本研究は、農業経営への環境会計導入を試みることを通じて、同経営に潜在的に隠れている可能性のあるコスト(potentially hidden cost)である環境コストを実証的に測定することを目的としたものである。研究初年度においては、主に対象事例の実態調査を行い、それに基づき、同事例の環境コストの集計範囲、事業活動に応じた分類、集計方法等の検討を行った。その具体的な研究内容は以下の通りである。(1)環境会計に関する内外の文献収集・検討を行った。また、同テーマの関連学会(日本農業経営学会、地域農林経済学会、日本社会関連会計学会等)に参加し、意見交換を行った。(2)前述した各学会において、それぞれ順に「農業経営における環境コスト及び環境資産の会計」、「農業経営における環境コストの認識・測定に関する-考察-農事組合法人Mにおける環境会計導入事例より-」、「農業経営における環境コスト及び環境資産の会計」の題目で学会報告を行った。最終年度となる次年度においては、(1)前年度の実態調査及び意見交換の結果に基づき、再度、対象事例の環境コストの集計範囲、事業活動に応じた分類、集計方法等の検討を行った。(2)それらの内容を勘案し、学会誌(『農業経営研究』)へ報告論文「農業経営における環境コスト及び環境資産の会計」を投稿し、掲載された。

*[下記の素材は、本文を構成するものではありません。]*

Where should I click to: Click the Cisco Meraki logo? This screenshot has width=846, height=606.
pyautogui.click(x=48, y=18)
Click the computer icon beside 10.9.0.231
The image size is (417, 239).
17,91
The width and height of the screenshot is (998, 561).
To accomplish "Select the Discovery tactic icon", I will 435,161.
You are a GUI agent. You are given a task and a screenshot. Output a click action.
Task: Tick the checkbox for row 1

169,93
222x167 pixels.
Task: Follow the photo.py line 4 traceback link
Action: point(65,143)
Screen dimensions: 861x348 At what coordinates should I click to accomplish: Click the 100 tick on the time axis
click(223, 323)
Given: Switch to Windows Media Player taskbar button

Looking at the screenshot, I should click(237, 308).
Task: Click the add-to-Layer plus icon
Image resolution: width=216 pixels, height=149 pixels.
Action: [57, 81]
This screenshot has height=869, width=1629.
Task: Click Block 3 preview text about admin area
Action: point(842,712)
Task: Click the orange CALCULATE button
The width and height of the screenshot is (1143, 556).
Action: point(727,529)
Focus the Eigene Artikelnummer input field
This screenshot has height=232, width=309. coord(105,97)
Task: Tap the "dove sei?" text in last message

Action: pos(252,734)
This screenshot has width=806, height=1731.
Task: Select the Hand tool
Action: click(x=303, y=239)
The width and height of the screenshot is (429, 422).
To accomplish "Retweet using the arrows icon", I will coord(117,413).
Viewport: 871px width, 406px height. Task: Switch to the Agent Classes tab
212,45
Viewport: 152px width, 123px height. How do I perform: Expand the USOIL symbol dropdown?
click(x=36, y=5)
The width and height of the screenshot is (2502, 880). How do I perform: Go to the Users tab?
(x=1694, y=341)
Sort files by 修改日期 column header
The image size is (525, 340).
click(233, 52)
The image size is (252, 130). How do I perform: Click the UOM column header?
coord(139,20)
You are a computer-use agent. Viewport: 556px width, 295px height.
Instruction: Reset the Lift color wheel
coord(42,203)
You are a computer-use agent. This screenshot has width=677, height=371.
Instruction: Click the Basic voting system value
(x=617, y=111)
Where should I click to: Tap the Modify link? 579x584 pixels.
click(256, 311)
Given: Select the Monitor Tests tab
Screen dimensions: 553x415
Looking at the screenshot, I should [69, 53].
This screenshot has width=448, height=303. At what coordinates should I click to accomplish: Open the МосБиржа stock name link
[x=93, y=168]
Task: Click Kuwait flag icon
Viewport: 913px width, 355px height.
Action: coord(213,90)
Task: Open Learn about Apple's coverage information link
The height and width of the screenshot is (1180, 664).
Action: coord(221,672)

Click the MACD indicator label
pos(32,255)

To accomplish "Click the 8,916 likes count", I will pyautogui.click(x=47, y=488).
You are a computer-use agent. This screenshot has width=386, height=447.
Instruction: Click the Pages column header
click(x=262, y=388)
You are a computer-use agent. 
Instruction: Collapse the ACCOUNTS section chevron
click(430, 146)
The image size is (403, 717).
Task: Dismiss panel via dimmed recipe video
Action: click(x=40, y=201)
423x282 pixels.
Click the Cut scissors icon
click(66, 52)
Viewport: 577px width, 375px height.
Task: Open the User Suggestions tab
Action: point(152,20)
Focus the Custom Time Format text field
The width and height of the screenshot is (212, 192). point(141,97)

本研究では、対象事例の2004及び2005年度の農作業日誌データを用い、『環境会計ガイドライン2005』に基づいて環境会計を導入し、主に仮定按分法により6つの地域における環境保全コスト及び農業者当たり環境保全コスト、総費用に占める環境保全コストの割合を算出した。その結果、総費用に占める環境コストの割合は、いずれも2割前後をも占めており、その大部分は、「水質汚濁・土壌汚染防止」コストであること等を明らかにした。ただ、これらの結果には、対象事例の主観が多分に混入している。今後の課題として、いかに環境コストの認識・測定及びその方法の客観性の向上があげられる。